Bug 244181

Summary: unzip: Add passphrase and GLIBC build support
Product: Base System Reporter: Mingye Wang <arthur200126>
Component: binAssignee: freebsd-bugs mailing list <bugs>
Status: Open ---    
Severity: Affects Some People CC: ak, des, tom, ypankov
Priority: --- Keywords: needs-qa, patch
Version: CURRENTFlags: koobs: maintainer-feedback? (des)
koobs: maintainer-feedback? (ak)
koobs: mfc-stable12?
koobs: mfc-stable11?
Hardware: Any   
OS: Any   
See Also: https://github.com/libarchive/libarchive/issues/1138
Attachments:
Description Flags
Support glibc builds
none
Add passphrase support
none
Mention ZIPX in unzip(1)
none
Add passphrase support (v2)
none
Add passphrase support (v3)
none
Add passphrase support none

Description Mingye Wang 2020-02-17 03:37:56 UTC
Created attachment 211703 [details]
Support glibc builds

I would like to add the attached series of patches to unzip:

1. glibc support, since some people on libarchive's GitHub page is showing interest in this replacement util.
2. passsphrase support, both in the unsafe command-line entry form (-P) and in the safe getpassphrase(3) form.
3. minor edit to the manpage, just to remind people that we can decompress fancy ZIPX archives if libarchive can.

I thought about adding the filename iconv stuff from info-zip's unzip beta 6.10b, but doing stuff like iconv_open is a bit too much for me now. It *is* a nice feature though, at least according to the Linux users who came up with unzip-iconv in the first place. I might just add it sometime.

The patch is based against FreeBSD GitHub src tree. The last commit in usr.bin/unzip should be 7551d83.
Comment 1 Mingye Wang 2020-02-17 03:38:21 UTC
Created attachment 211704 [details]
Add passphrase support
Comment 2 Mingye Wang 2020-02-17 03:38:46 UTC
Created attachment 211705 [details]
Mention ZIPX in unzip(1)
Comment 3 Alex Kozlov freebsd_committer 2020-02-17 14:10:27 UTC
The 'support glibc' and 'mention zipx' patches looks alright, but I think you forgot to free passphrase_buf in 'add passphrase' patch.
Comment 4 Mingye Wang 2020-02-18 09:26:00 UTC
Created attachment 211738 [details]
Add passphrase support (v2)

Oops! Here is the patch with the free() added.
Comment 5 Mingye Wang 2020-02-18 10:38:21 UTC
Expect a passphrase v3 -- it simply doesn't make sense to free in main() when the only cause of malloc() is planted by unzip().
Comment 6 Yuri Pankov freebsd_committer 2020-02-18 11:14:03 UTC
You might want to open this at https://reviews.freebsd.org so it's easier to comment on the code.
Comment 7 Mingye Wang 2020-02-19 03:50:13 UTC
Created attachment 211753 [details]
Add passphrase support (v3)
Comment 8 Alex Kozlov freebsd_committer 2020-03-24 09:30:50 UTC
Created attachment 212674 [details]
Add passphrase support

It seems that unzip fails to build with the last passphrase support patch. I fixed it a little, please check it out.
Comment 9 Thomas Hurst 2020-04-10 15:32:12 UTC
+		memset(passphrase_buf, 0, PPBUFF_SIZE);
+		free(passphrase_buf);

This should probably be using explicit_bzero() to prevent the compiler from optimizing it away.

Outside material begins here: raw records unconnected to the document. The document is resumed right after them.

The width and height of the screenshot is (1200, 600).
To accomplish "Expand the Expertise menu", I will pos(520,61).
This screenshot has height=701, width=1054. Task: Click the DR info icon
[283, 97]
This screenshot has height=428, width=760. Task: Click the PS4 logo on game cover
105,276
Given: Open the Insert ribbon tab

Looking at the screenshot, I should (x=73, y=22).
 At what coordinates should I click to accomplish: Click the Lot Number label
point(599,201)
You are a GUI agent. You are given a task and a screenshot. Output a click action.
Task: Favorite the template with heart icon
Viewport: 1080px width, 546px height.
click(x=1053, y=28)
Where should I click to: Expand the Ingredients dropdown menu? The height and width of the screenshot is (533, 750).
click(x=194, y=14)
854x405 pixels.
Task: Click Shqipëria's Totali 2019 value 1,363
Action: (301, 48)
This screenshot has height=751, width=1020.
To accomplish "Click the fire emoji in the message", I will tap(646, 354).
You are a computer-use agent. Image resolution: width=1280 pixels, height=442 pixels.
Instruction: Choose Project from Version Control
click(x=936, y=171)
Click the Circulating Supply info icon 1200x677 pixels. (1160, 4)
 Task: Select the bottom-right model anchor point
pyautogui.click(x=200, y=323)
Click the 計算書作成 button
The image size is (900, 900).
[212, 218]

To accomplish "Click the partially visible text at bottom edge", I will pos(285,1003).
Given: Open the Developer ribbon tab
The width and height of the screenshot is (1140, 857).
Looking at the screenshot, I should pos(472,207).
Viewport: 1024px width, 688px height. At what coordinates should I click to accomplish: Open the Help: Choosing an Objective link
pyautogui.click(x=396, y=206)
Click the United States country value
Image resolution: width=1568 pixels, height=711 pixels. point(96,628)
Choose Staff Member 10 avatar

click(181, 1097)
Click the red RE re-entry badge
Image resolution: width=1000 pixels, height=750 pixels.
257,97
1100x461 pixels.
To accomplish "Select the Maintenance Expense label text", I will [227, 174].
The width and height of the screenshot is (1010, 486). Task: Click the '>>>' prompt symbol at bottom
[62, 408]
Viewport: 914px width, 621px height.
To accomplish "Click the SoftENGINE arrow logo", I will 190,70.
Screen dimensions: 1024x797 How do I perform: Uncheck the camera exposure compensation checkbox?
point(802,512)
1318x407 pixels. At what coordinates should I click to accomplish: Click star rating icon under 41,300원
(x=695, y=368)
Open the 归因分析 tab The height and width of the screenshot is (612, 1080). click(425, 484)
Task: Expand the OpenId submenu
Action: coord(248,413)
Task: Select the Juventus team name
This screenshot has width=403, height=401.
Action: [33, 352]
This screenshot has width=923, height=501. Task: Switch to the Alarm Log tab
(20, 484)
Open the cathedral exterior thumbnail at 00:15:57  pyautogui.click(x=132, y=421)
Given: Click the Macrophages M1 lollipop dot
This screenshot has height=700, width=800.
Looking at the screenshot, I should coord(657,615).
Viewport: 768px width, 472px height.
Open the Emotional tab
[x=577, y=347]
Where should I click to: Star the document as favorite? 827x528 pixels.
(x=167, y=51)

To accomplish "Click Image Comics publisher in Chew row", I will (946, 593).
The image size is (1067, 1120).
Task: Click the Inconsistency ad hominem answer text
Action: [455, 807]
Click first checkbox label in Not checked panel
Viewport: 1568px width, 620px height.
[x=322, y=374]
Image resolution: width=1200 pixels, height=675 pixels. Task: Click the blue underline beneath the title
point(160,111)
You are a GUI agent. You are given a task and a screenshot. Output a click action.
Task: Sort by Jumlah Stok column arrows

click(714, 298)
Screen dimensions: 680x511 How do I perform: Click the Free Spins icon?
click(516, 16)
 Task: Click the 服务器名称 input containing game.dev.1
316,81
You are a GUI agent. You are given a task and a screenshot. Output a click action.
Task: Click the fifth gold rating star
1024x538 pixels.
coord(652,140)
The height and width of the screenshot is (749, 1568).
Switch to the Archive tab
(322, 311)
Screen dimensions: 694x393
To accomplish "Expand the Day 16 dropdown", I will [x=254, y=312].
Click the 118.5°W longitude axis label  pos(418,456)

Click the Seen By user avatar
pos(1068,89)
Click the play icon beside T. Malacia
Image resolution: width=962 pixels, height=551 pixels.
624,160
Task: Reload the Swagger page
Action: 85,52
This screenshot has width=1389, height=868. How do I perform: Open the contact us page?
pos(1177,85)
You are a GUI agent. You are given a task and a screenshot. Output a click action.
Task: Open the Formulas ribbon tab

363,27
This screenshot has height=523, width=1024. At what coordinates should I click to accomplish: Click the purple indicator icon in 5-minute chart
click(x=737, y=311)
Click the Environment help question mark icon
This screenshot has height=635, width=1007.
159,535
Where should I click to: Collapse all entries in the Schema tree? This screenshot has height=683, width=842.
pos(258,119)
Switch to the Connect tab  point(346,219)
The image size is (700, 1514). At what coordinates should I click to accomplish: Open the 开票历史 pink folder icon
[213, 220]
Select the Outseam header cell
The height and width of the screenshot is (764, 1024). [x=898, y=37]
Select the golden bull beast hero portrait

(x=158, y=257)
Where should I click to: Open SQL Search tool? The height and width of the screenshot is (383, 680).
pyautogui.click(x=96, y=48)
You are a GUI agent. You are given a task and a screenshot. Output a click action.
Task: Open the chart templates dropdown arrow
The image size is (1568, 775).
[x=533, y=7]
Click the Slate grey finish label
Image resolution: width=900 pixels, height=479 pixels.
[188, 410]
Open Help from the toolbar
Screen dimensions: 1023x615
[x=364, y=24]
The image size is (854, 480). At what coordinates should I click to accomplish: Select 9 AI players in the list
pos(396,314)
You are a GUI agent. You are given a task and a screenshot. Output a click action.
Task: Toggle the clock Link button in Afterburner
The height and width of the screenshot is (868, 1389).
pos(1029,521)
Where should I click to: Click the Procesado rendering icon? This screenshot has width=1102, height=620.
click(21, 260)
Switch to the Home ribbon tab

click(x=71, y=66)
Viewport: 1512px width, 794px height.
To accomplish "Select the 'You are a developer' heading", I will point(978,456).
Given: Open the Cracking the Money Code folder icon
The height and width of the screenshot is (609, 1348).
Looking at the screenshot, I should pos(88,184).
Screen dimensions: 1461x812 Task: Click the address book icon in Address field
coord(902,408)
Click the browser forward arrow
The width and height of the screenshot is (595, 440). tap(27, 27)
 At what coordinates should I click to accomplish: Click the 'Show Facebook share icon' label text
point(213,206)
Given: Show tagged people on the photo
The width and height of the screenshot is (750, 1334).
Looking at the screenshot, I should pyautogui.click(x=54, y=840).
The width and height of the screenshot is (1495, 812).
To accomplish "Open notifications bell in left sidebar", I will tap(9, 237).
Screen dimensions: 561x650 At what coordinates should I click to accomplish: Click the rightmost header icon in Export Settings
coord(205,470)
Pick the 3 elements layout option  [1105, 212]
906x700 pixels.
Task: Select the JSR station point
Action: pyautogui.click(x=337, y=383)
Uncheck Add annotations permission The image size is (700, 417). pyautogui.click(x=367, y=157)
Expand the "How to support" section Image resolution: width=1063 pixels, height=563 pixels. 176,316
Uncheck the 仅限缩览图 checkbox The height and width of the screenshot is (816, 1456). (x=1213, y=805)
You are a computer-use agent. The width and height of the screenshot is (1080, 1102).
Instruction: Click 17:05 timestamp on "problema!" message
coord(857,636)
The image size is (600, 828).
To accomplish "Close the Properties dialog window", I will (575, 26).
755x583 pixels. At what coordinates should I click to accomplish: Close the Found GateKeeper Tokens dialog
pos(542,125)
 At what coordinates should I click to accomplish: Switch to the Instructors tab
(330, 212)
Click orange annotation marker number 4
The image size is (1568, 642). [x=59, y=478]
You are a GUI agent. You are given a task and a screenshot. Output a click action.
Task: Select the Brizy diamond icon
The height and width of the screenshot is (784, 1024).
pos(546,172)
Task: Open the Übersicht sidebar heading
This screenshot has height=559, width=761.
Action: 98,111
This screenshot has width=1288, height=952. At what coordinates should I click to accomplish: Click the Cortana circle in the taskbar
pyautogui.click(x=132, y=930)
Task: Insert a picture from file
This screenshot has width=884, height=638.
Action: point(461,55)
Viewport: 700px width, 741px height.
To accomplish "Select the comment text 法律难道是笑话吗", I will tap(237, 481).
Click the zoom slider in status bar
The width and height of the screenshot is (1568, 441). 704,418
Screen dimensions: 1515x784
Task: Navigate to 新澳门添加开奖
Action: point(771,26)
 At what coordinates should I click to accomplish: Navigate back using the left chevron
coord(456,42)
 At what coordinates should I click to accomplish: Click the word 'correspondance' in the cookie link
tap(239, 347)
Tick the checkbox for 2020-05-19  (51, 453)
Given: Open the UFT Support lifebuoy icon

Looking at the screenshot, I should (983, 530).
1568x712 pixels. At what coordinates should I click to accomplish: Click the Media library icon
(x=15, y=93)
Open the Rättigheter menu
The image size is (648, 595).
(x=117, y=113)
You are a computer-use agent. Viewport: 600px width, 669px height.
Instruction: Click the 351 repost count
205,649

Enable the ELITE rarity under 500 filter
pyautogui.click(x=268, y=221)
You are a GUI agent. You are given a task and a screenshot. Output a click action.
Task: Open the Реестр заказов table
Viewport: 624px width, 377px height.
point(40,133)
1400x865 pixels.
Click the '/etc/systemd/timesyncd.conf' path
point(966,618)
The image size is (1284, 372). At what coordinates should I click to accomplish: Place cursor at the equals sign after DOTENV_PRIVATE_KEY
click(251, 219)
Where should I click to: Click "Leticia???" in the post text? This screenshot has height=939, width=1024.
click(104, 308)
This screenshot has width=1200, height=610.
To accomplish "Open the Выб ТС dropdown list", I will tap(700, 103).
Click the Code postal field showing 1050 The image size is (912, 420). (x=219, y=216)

tar(1) has the same issue.
Comment 10 Alex Kozlov freebsd_committer 2020-04-12 18:59:38 UTC
The explicit_bzero(3) is not portable. So it can't be used in libarchive and it's also absent in NetBSD, which is (still ?) upstream for our unzip.
Comment 11 Yuri Pankov 2020-04-12 19:43:13 UTC
What about memset_s(), which is in C11?
Comment 12 Thomas Hurst 2020-04-13 00:06:58 UTC
Looks like NetBSD wants explicit_memset(), which also isn't portable.
Comment 13 Conrad Meyer freebsd_committer 2020-04-13 00:51:25 UTC
readpassphrase() in the same patch is no more portable than explicit_bzero(), so you should just use explicit_bzero.
Comment 14 Alex Kozlov freebsd_committer 2020-04-13 06:57:26 UTC
Yes, memset_s() should work.

The libarchive's cpio and bsdtar use portable version from libarchive_fe if necessary (see use.bin/tar/Makefile). I left readpassphrase() because Free/Open/NetBSD have it. Can be easily changed back to lafe_readpassphrase().